Attention conservation notice: 1600+ dry, pedantic words and multiple equations on how some heterodox economists mis-understand ergodic theory.

Robert Vienneau, at Thoughts on Economics, has posted an example of a stationary but non-ergodic stochastic process. This serves as a reasonable prompt to follow up on my comment, a propos of Yves Smith's book, that the post-Keynesian school of economists seems to be laboring under a number of confusions about "ergodicity".

I hasten to add that there is nothing wrong with Vienneau's example: it is indeed a stationary but non-ergodic process. (In what follows, I have lightly tweaked his notation to suit my own tastes.) Time proceeds in discrete steps, and \( X_t = Y Z_t \), where \( Z \) is a sequence of independent, mean-zero, variance 1 Gaussian random variables (i.e., standard discrete-time white noise), and \( Y \) is a chi-distributed random variable (i.e., the square root of something which has a chi-squared distribution). \( Z \) is transparently a stationary process, and \( Y \) is constant over time, so \( X \) must also be a stationary process. However, by simulation Vienneau shows that the empirical cumulative distribution functions from different realizations of the process do not converge on a common limit.

In fact, the result can be strengthened considerably. Given \( Y= y\), \( X
\) is just Gaussian white noise with standard deviation \( y \), so by the
Glivenko-Cantelli theorem, the empirical CDF of \( X \) converges almost surely
on the CDF of that Gaussian. The marginal distribution of \( X_t \) for each
\( t \) is however a *mixture* of Gaussians of different standard
deviations, and not a Gaussian. Conditionally on \( Y \), therefore, the
empirical CDF converges to the marginal distribution of the stationary process
with probability 0. Since this convergence has conditional probability zero
for *every* value of \( y \), it has probability zero unconditionally as
well. So Vienneau's process very definitely fails to be ergodic.

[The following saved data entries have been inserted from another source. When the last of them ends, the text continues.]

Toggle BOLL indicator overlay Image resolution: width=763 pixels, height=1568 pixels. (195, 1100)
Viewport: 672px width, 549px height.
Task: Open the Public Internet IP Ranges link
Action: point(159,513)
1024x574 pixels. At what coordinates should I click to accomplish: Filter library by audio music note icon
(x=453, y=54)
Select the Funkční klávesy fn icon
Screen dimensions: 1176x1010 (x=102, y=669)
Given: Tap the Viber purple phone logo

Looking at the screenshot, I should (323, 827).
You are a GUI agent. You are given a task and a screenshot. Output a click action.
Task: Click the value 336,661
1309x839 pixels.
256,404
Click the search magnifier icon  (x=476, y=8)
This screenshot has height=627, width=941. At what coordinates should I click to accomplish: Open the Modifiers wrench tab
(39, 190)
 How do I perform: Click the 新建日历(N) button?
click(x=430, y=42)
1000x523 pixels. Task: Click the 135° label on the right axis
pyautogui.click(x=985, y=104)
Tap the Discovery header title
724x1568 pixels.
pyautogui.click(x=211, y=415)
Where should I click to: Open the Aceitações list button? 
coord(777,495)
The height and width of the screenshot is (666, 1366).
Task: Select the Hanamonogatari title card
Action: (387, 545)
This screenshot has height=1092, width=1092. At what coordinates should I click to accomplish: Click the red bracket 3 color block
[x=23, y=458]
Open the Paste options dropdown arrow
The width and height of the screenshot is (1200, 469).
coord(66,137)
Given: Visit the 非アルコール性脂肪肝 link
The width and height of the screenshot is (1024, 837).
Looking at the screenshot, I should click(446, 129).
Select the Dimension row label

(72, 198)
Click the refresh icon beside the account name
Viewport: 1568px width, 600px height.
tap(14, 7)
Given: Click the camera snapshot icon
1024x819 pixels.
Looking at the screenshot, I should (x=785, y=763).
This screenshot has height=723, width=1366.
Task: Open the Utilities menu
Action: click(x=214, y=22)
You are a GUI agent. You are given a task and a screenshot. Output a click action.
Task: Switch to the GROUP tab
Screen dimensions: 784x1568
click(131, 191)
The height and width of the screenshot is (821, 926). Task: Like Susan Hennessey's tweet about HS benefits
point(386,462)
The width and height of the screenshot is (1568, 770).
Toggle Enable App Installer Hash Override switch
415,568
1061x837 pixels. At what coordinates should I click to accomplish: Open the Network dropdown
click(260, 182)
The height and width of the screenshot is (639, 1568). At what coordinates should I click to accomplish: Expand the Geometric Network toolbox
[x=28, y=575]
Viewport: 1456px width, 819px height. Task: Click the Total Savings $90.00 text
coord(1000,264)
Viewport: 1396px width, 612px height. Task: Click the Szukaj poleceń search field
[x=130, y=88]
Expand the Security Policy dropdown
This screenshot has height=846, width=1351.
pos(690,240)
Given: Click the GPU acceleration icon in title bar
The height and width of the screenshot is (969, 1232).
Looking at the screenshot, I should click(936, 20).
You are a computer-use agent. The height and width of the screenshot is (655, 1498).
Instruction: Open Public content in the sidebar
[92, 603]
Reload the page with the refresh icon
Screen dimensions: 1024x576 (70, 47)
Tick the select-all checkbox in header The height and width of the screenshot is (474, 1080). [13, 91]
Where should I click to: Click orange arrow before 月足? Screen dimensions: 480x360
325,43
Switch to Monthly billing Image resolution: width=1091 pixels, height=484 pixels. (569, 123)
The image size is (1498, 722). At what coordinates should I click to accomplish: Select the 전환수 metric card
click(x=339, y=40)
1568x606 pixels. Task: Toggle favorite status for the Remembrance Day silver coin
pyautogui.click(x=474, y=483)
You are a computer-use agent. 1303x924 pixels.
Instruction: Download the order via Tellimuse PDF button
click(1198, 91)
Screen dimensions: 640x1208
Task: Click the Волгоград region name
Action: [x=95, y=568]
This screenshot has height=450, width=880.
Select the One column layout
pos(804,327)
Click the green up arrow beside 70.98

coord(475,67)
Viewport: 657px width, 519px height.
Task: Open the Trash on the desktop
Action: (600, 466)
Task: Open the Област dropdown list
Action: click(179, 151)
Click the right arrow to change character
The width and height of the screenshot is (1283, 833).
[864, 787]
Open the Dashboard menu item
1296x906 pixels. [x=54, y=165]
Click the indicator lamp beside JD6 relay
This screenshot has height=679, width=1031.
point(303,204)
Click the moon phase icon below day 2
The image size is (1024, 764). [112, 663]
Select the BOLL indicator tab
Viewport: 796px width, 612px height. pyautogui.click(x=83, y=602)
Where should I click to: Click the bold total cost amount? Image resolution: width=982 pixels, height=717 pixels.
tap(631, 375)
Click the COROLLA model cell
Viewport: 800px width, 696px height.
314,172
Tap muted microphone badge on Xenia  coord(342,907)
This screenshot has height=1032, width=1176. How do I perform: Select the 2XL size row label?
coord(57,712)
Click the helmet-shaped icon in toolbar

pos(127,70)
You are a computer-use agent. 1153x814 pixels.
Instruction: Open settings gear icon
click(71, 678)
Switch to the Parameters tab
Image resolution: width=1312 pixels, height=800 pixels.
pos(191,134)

(Proof of the unconditionality claim: Let \( C \) be the indicator variable for the empirical CDF converging to the marginal distribution. \[ \mathbf{E}\left[C|Y=y\right] = 0 \] for all \( y \), but \[ \mathbf{E}\left[C\right] = \mathbf{E}\left[\mathbf{E}\left[C|Y=y\right]\right] \] by the law of total expectation.)

Two things, however, are worth noticing. First, Vienneau's \( X \) process
is a mixture of ergodic processes; second, which mixture component is sampled
from is set once, at the beginning, and thereafter each sample path looks like
a perfectly well-behaved realization of an ergodic process. These observations
generalize. The ergodic decomposition theorem (versions of which go back as
far as von Neumann's original work on ergodic theory) states that every
stationary process is a mixture of processes which are both stationary and
ergodic. Moreover, which ergodic component a sample path is in is an invariant
of the motion — there is no mixing of ergodic processes *within* a
realization. It's worth taking a moment, perhaps, to hand-wave about this.

Start with the actual definition of ergodic processes. Ergodicity is a property of the probability distribution for whole infinite sequences \( X = (X_1, X_2, \ldots X_t, \ldots ) \). As time advances, the dynamics chop off the initial parts of this sequence of random variables. Some sets of sequences are invariant under such "shifts" — constant sequences, for instance, but also many other more complicated sets. A stochastic process is ergodic when all invariant sets either have probability zero or probability one. What this means is that (almost) all trajectories generated by an ergodic process belong to a single invariant set, and they all wander from every part of that set to every other part — they are "metrically transitive". (Because: no smaller set with any probability is invariant.) From this follows Birkhoff's individual ergodic theorem, which is the basic strong law of large numbers for dependent data. If \( X \) is an ergodic process, then for any (integrable) function \( f \), the average of \( f(X_t) \) a sample path, the "time average" of \( f \), converges to a unique value almost surely. So with probability 1, time averages converge to values characteristic of the ergodic process.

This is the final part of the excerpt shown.